WHAT IS EXPECTED: Begin at the line in the records that has "Where should I click to: Click Create" and stop after the line that has "[x=384, y=192]". Turn those lines into a JSON list of strings, one string per line, leaving out any blank lines.

AVAILABLE DATA:
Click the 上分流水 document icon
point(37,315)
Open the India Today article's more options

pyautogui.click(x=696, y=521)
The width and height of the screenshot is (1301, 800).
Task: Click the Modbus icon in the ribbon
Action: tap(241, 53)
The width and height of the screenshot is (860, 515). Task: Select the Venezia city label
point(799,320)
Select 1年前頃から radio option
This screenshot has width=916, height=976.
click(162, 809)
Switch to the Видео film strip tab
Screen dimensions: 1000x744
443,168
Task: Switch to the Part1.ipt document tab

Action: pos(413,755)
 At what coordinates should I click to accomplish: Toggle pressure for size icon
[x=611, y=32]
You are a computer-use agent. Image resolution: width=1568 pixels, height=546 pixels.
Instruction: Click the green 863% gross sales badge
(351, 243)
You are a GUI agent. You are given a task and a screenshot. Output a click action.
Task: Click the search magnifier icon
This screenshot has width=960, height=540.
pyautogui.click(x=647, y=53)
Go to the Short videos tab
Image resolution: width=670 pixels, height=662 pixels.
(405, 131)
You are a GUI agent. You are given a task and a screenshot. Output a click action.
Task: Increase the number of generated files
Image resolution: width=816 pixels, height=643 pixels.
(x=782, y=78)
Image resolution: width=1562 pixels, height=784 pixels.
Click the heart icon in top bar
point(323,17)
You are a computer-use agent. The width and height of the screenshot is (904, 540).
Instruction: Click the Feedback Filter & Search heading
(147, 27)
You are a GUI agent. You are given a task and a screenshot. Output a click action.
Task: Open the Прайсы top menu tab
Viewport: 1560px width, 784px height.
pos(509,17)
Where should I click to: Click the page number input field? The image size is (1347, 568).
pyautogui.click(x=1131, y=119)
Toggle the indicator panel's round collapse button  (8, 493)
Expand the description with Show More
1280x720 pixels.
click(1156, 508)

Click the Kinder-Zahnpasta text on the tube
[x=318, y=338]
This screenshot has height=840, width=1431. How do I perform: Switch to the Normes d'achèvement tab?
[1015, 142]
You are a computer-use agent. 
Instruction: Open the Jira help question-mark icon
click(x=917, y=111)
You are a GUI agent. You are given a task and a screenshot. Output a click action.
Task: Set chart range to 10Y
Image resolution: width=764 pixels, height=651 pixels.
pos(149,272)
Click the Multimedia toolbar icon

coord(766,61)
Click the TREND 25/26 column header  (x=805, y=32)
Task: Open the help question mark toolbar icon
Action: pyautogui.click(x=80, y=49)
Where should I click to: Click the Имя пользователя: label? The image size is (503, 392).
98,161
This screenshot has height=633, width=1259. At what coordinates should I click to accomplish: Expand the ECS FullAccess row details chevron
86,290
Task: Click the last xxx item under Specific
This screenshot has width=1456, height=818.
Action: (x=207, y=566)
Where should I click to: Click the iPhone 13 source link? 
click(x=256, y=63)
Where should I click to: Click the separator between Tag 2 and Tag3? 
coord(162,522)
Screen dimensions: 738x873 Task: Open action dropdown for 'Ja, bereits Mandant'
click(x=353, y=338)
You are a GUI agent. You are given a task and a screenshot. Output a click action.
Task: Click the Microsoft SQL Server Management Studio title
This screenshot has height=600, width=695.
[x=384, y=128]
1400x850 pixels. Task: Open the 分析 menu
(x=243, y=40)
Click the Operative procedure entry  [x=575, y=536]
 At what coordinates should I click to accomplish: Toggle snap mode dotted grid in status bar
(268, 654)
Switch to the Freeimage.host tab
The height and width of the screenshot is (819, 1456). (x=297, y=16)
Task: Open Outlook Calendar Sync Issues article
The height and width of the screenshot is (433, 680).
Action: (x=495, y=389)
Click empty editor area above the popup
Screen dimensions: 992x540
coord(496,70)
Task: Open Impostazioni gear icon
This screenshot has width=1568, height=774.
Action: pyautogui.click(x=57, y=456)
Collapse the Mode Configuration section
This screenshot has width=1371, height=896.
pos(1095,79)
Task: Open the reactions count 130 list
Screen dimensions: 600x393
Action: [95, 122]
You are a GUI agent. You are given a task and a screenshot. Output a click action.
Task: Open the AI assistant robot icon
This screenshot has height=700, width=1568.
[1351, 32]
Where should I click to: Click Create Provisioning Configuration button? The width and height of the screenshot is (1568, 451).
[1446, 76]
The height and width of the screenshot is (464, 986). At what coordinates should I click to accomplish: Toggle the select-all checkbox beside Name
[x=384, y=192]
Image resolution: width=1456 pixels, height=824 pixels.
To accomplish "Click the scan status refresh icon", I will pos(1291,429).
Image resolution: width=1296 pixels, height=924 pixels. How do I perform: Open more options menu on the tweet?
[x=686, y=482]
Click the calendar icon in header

PROBLEM SOLUTION:
[
  "Where should I click to: Click Create Provisioning Configuration button? The width and height of the screenshot is (1568, 451).",
  "[1446, 76]",
  "The height and width of the screenshot is (464, 986). At what coordinates should I click to accomplish: Toggle the select-all checkbox beside Name",
  "[x=384, y=192]"
]